> TASK TO COMPLETE: Output the lines below, from the line containing "Describe the element at coordinates (648, 505)" through the last line, as a JSON list of strings with one string per line and blank lines omitted. Leave the pictures out of your answer.

>> start RECORDS SUPPLIED

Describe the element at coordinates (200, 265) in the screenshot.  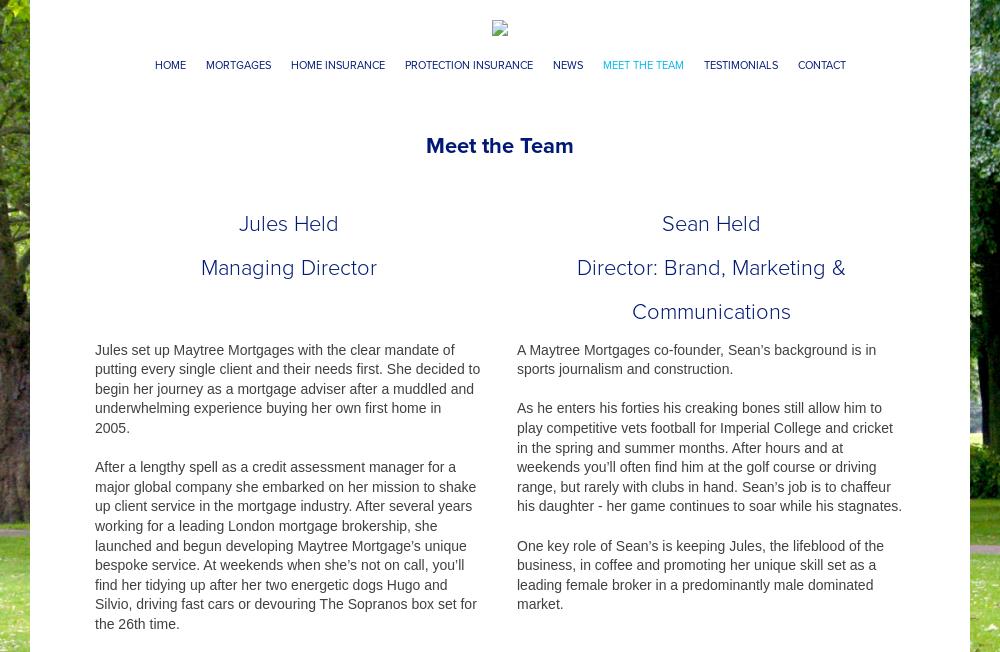
I see `'Managing Director'` at that location.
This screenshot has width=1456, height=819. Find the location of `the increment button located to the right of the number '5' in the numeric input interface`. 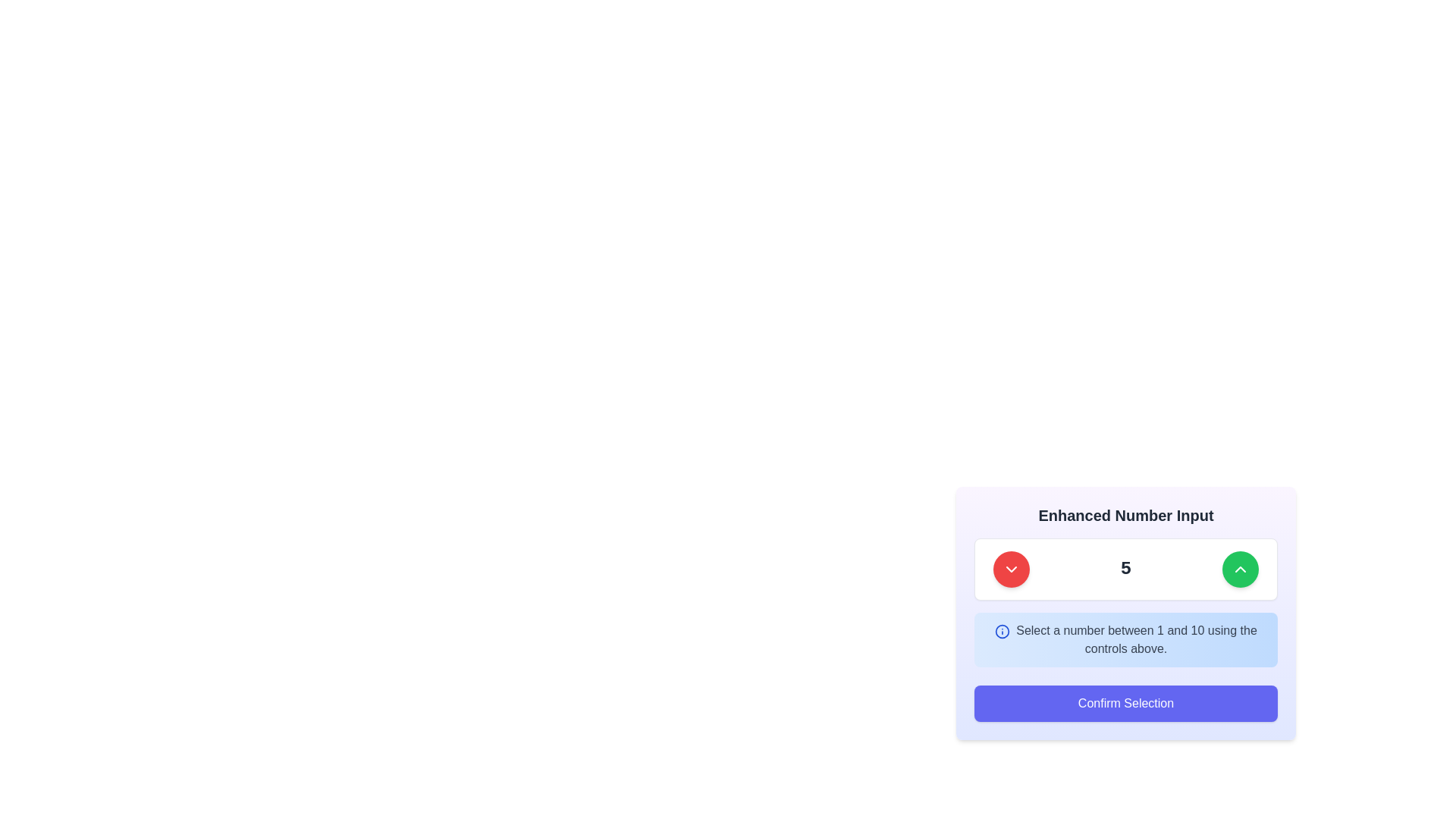

the increment button located to the right of the number '5' in the numeric input interface is located at coordinates (1241, 570).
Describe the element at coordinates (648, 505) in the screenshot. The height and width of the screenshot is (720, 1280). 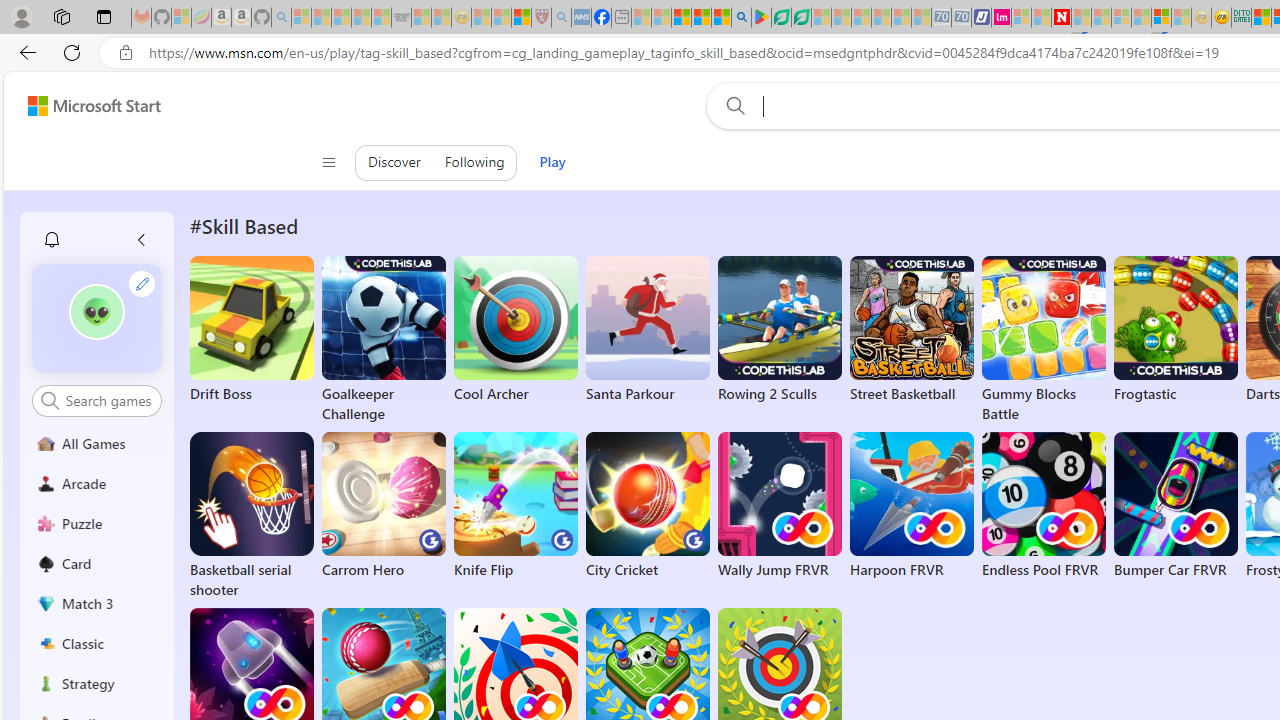
I see `'City Cricket'` at that location.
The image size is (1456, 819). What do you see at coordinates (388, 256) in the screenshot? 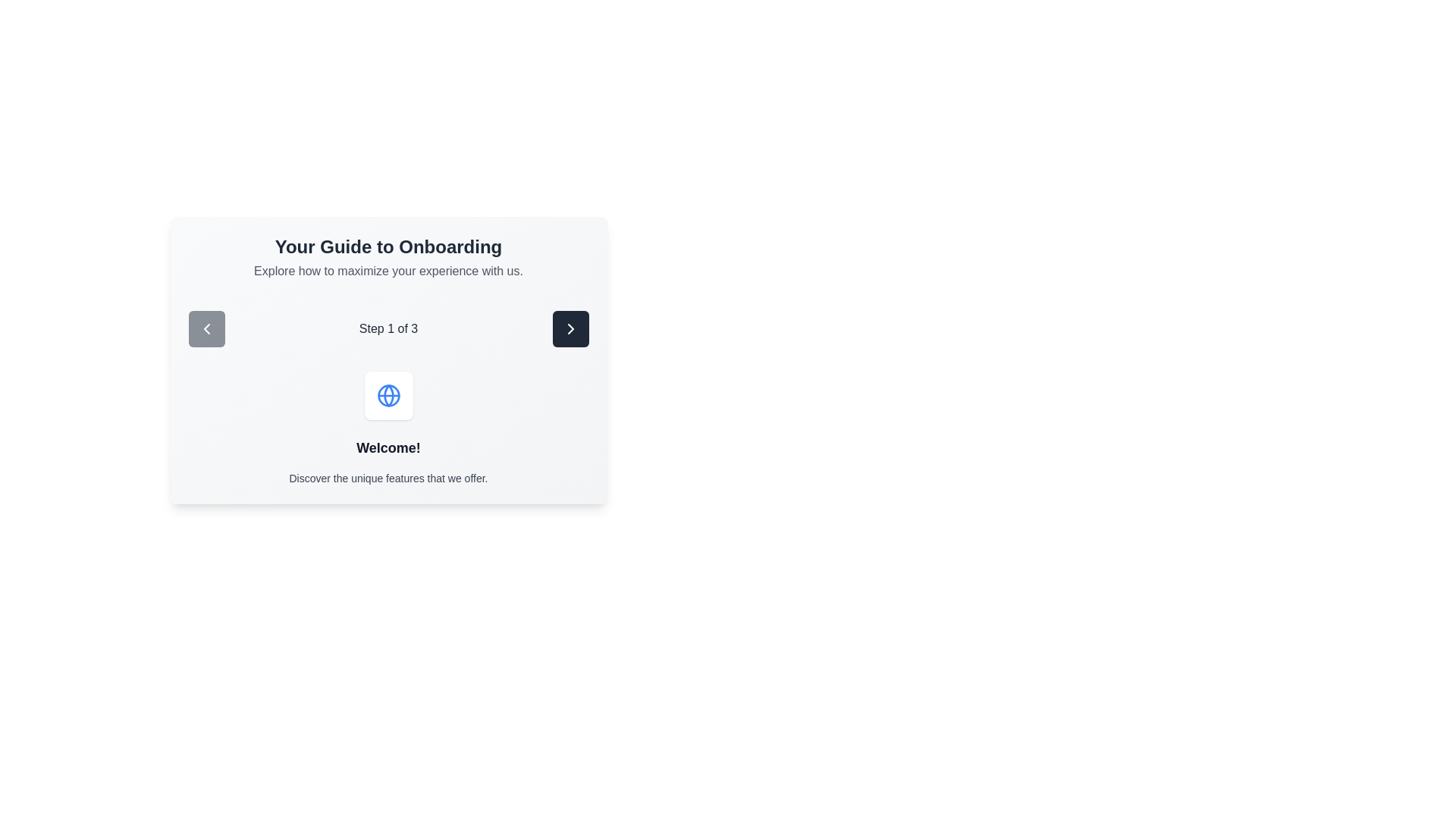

>> end RECORDS SUPPLIED

> COMPLETED EXERCISE:
[
  "Describe the element at coordinates (648, 505) in the screenshot. The height and width of the screenshot is (720, 1280). ",
  "I see `'City Cricket'` at that location.",
  "The image size is (1456, 819). What do you see at coordinates (388, 256) in the screenshot? "
]